In a scientific first, Columbia neuroengineers have created a system that translates thought into intelligible, recognisable speech. By monitoring someone's brain activity, the technology can reconstruct the words a person hears with unprecedented clarity. This breakthrough, which harnesses the power of speech synthesisers and artificial intelligence, could lead to new ways for computers to communicate directly with the brain. It lays the groundwork for helping people who cannot speak, such as those living with amyotrophic lateral sclerosis (ALS) or recovering from a stroke, regain their ability to communicate with the outside world.

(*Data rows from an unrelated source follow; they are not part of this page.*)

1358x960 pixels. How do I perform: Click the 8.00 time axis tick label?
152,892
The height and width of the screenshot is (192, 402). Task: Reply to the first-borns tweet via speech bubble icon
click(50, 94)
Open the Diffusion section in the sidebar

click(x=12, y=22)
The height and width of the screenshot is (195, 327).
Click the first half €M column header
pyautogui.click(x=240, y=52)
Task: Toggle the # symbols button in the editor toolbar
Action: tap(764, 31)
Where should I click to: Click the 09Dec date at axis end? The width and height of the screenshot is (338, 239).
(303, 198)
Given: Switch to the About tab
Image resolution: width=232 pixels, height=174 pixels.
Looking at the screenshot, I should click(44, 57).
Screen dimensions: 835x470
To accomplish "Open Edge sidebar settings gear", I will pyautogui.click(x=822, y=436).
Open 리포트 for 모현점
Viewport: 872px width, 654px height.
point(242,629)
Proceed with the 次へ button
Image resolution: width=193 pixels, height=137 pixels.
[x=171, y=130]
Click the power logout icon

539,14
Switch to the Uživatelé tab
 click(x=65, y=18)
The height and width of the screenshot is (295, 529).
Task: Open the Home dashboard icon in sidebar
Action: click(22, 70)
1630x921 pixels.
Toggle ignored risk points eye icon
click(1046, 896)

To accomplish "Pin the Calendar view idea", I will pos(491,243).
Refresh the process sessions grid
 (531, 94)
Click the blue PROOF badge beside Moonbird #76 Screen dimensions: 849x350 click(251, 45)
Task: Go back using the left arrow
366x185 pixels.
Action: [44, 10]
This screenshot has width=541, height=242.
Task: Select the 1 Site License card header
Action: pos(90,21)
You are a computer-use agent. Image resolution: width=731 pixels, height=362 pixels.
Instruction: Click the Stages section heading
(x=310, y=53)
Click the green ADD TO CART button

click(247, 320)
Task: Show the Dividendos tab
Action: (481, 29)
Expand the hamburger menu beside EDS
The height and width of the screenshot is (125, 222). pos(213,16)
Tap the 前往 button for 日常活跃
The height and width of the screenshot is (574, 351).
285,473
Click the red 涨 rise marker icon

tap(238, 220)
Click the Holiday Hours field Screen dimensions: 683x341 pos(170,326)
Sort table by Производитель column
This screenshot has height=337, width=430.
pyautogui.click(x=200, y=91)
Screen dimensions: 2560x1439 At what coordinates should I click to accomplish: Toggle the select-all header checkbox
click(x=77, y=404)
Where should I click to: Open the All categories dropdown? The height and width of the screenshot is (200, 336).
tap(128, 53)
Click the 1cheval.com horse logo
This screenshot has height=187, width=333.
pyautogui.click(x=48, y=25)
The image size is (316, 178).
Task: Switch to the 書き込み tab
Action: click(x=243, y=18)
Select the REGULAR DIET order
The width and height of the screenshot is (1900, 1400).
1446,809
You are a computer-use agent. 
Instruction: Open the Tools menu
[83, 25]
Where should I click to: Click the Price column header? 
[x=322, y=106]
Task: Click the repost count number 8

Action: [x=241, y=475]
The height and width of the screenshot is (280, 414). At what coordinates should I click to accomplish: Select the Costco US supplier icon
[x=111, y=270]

The findings have been published in the journal Nature. Nima Mesgarani, PhD, the paper’s senior author and a principal investigator at Columbia University’s Mortimer B. Zuckerman Mind Brain Behavior Institute said: “Our voices help connect us to our friends, family and the world around us, which is why losing the power of one’s voice due to injury or disease is so devastating. With today’s study, we have a potential way to restore that power. We’ve shown that, with the right technology, these people’s thoughts could be decoded and understood by any listener.”
Early efforts to decode brain signals by Dr. Mesgarani and others focused on simple computer models that analysed spectrograms, which are visual representations of sound frequencies.
But because this approach has failed to produce anything resembling intelligible speech, Dr. Mesgarani and his team, including the paper's first author Hassan Akbari, turned instead to a vocoder, a computer algorithm that can synthesize speech after being trained on recordings of people talking.
To teach the vocoder to interpret to brain activity, Dr. Mesgarani teamed up with Ashesh Dinesh Mehta, MD, PhD, a neurosurgeon at Northwell Health Physician Partners Neuroscience Institute and co-author of today’s paper. Dr. Mehta treats epilepsy patients, some of whom must undergo regular surgeries.
“Working with Dr. Mehta, we asked epilepsy patients already undergoing brain surgery to listen to sentences spoken by different people, while we measured patterns of brain activity”, said Dr. Mesgarani. “These neural patterns trained the vocoder.”
Next, the researchers asked those same patients to listen to speakers reciting digits between 0 to 9, while recording brain signals that could then be run through the vocoder. The sound produced by the vocoder in response to those signals was analyzed and cleaned up by neural networks, a type of artificial intelligence that mimics the structure of neurons in the biological brain.